:: TASK INPUT

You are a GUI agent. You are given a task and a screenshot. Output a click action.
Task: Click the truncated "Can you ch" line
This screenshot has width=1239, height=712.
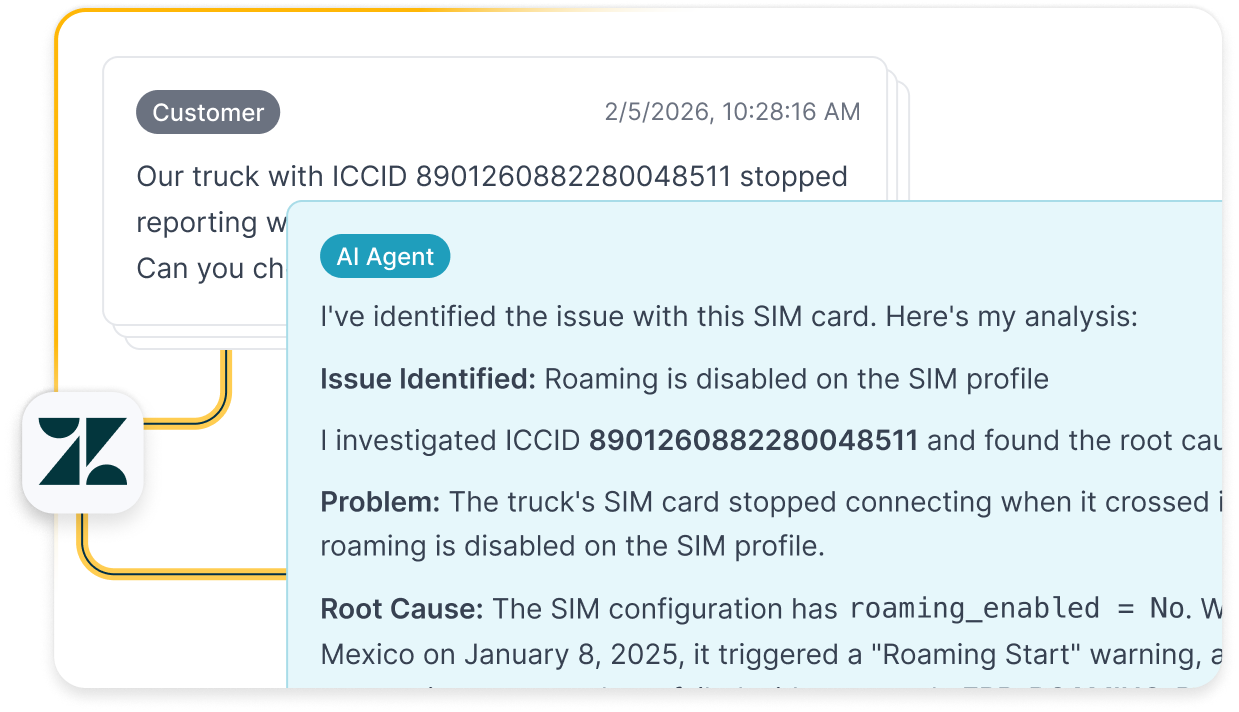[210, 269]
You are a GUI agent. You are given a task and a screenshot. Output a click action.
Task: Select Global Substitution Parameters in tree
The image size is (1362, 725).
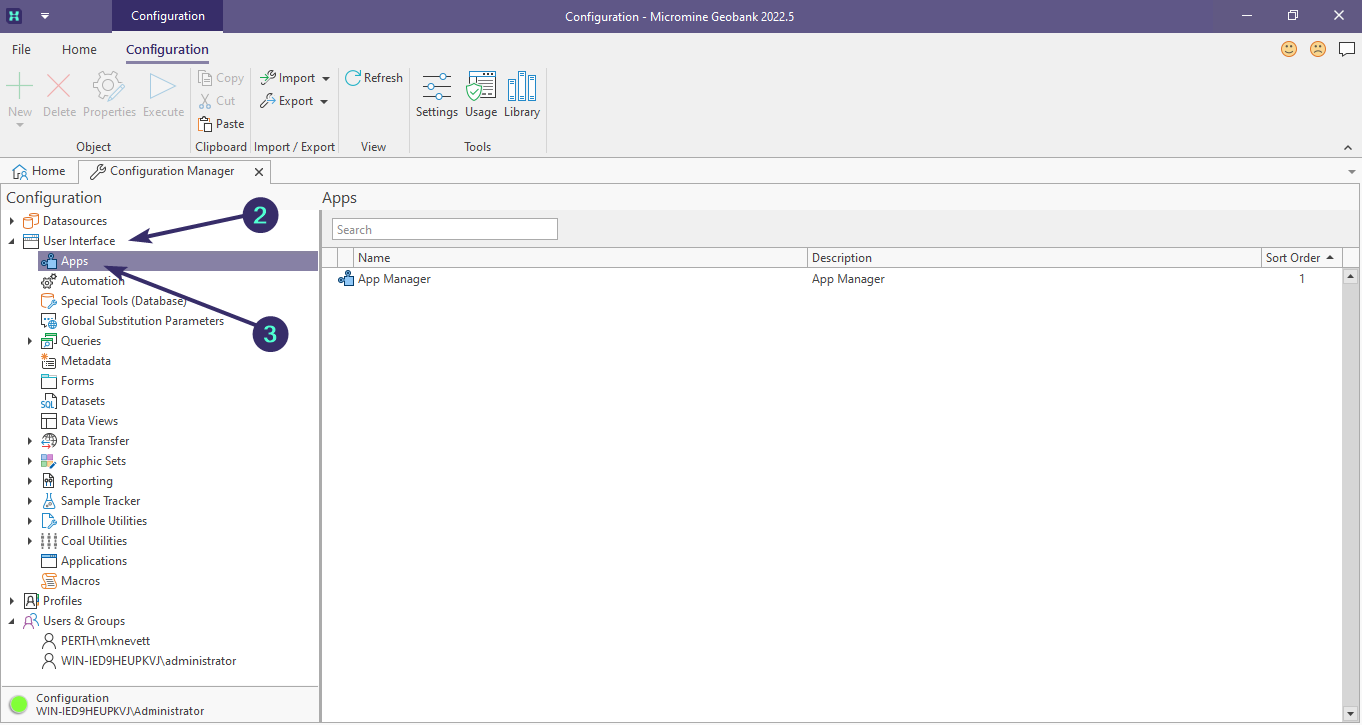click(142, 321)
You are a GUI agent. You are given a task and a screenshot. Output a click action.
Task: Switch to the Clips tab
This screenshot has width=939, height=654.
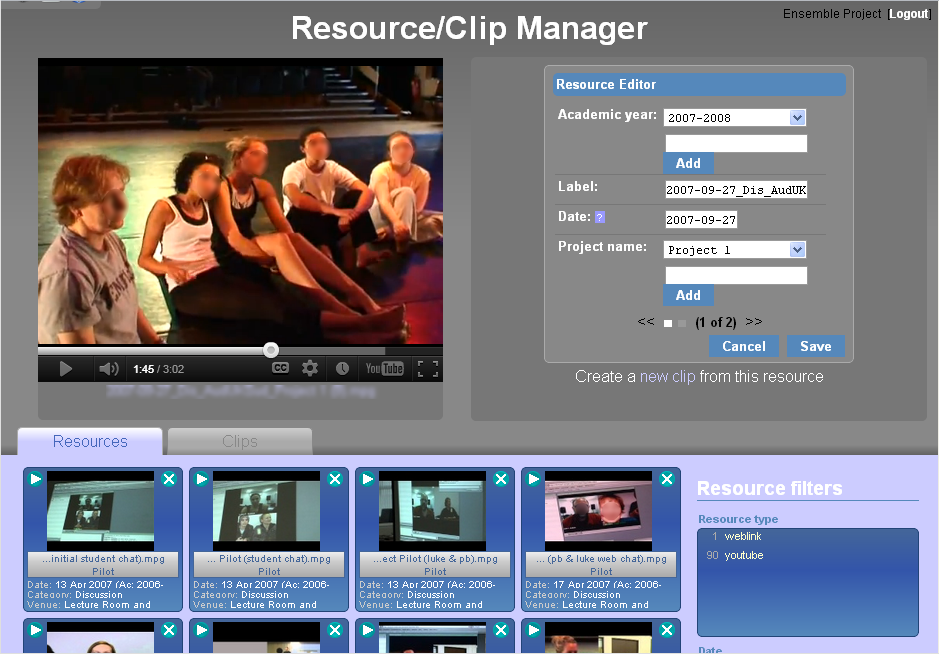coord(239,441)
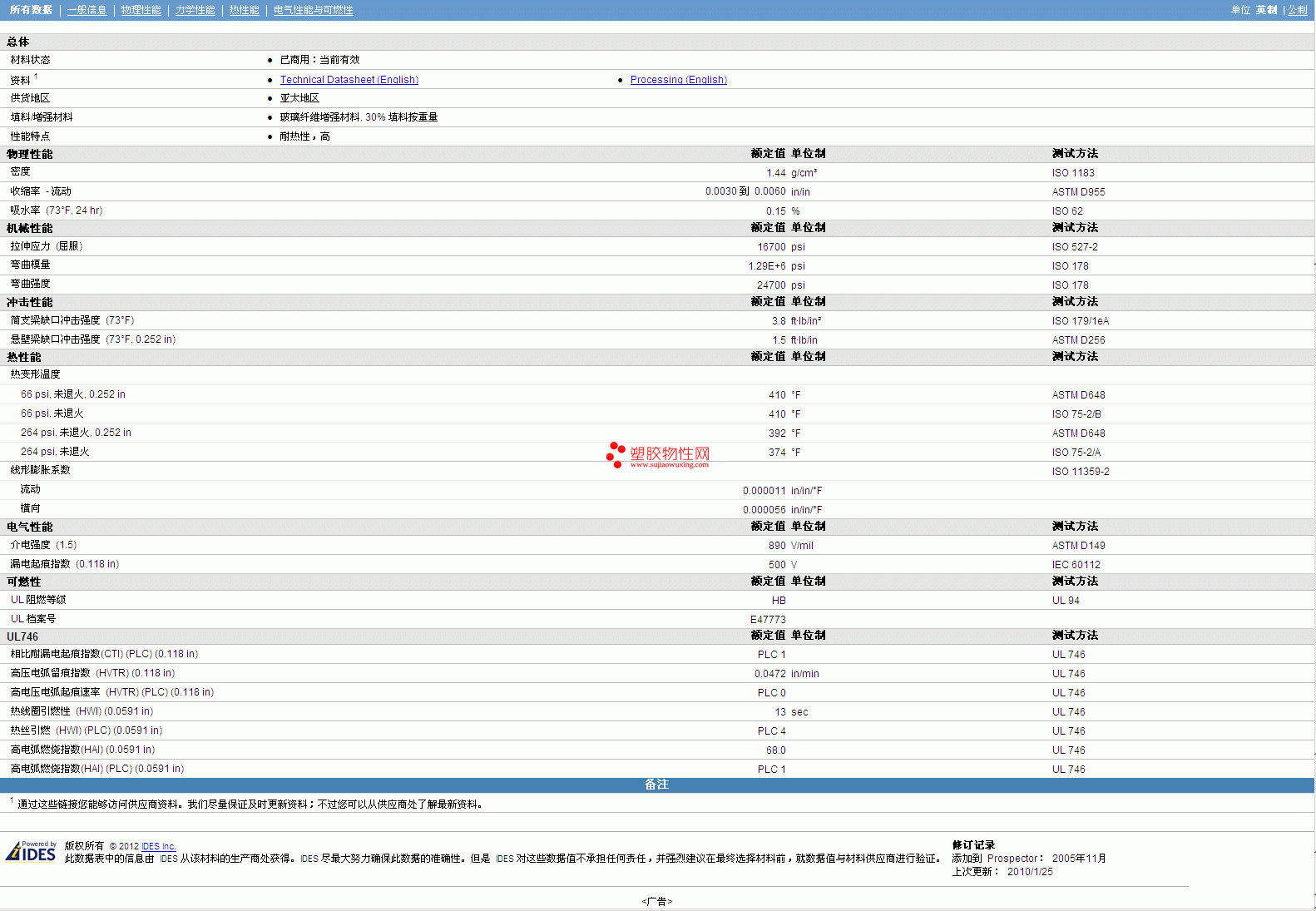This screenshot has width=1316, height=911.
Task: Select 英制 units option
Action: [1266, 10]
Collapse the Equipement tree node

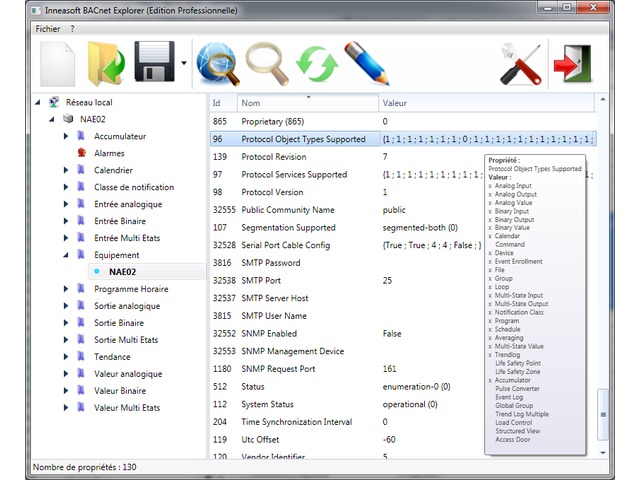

::::

→ **WORK ORDER**
Only the pictures may be dropped when you copy the data above; everything else stays exact.

→ **SOLUTION FOR THIS PROBLEM**
You are a GUI agent. You are given a task and a screenshot. Output a click action.
Task: Click the truncated "Can you ch" line
This screenshot has width=1239, height=712.
[210, 269]
You are a GUI agent. You are given a task and a screenshot. Output a click action.
Task: Select Global Substitution Parameters in tree
The image size is (1362, 725).
click(142, 321)
You are a GUI agent. You are given a task and a screenshot. Output a click action.
Task: Switch to the Clips tab
This screenshot has width=939, height=654.
coord(239,441)
This screenshot has width=1316, height=911.
Task: Select 英制 units option
Action: [1266, 10]
Collapse the Equipement tree node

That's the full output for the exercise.